Signature Test has two fields, a and b:

sig Test {
    a: lone Value,
    b: lone Value
}

sig Value {}

Note that a and b may or may not have a value.

A Test is valid only if it satisfies this codependency: If a has a value, then b must also have a value:

pred valid (t: Test) {
    one t.a  => one t.b
}

I want to create an assertion and I expect the Alloy Analyzer to find counterexamples. The assertion is this: If t: Test is valid, then t': Test is also valid, where t' is identical to t, except t' does not have a value for b:

assert Valid_After_Removing_b_Value {
    all t, t': Test {  
         t'.a = t.a
         no t'.b 
         valid[t] => valid[t']
    }
}

I expect the Alloy Analyzer to generate counterexamples like this: t has a value for a and b. t' has a value for a but not for b. So, t is valid, but t' is not. But the Analyzer gives counterexamples like this: t has a value for a and b and t' has a value for a and b. I don't understand that. If t has a value for a and b, then t is valid. Likewise, if t' has a value for a and b, then t' is valid. How could that be a counterexample?

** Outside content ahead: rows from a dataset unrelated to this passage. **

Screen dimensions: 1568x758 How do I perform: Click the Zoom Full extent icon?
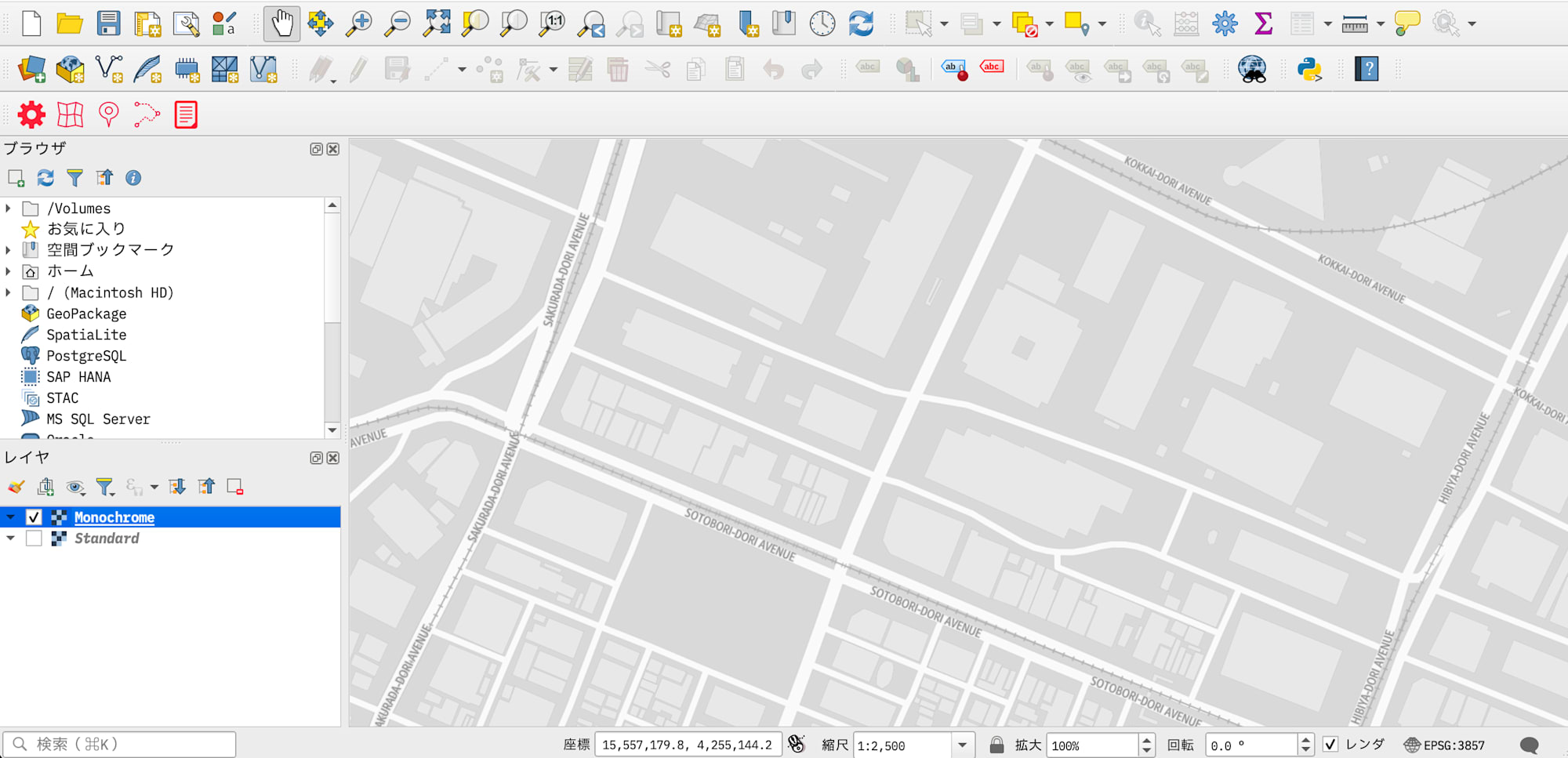tap(436, 24)
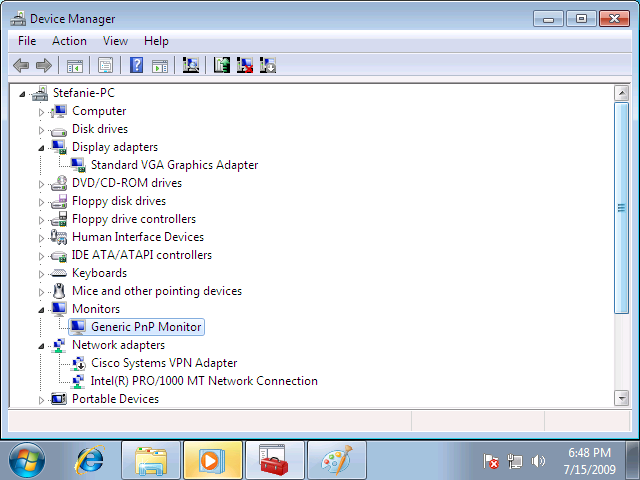Click the Windows Start button

click(27, 460)
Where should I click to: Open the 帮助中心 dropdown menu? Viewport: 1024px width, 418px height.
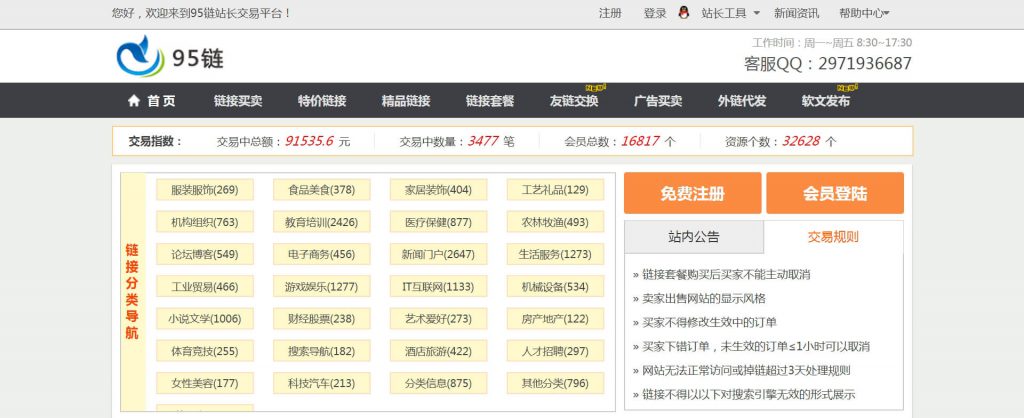pos(864,13)
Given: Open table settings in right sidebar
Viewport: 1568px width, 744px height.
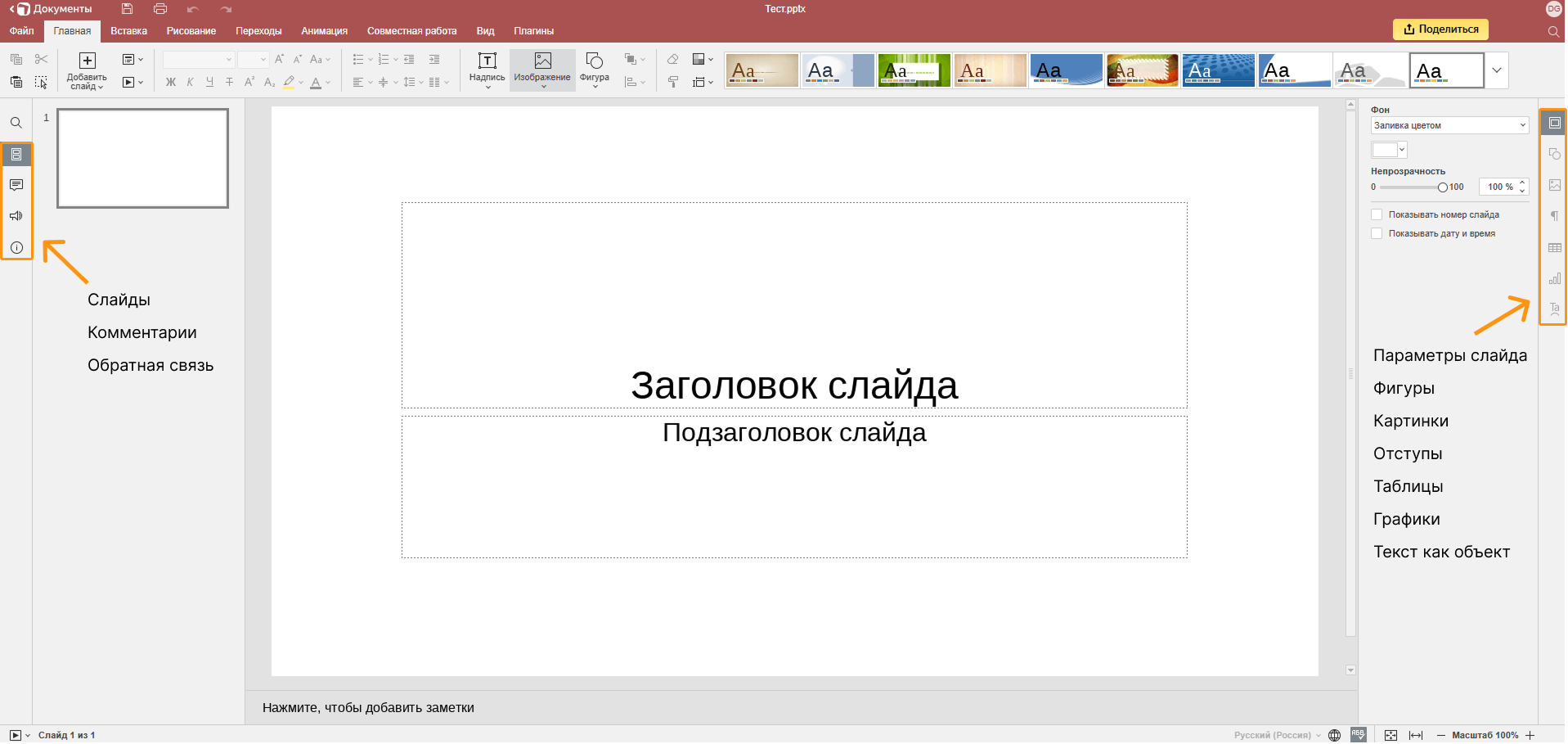Looking at the screenshot, I should pyautogui.click(x=1554, y=247).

What is the right way to express the assertion? Again, my goal is to express this: I assert that if t is valid, then a slightly lesser version of t (e.g., b has no value) is also valid. That should generate counterexamples, due to the codependency.

1 answers

3

I think your assertion should be:

assert Valid_After_Removing_b_Value {
    all t, t': Test {  
         (t'.a = t.a &&
          no t'.b &&
         valid[t]) => valid[t']
    }
}

In your original assertion, you assert three independent things. For example, every t' with a b would already be a counterexample.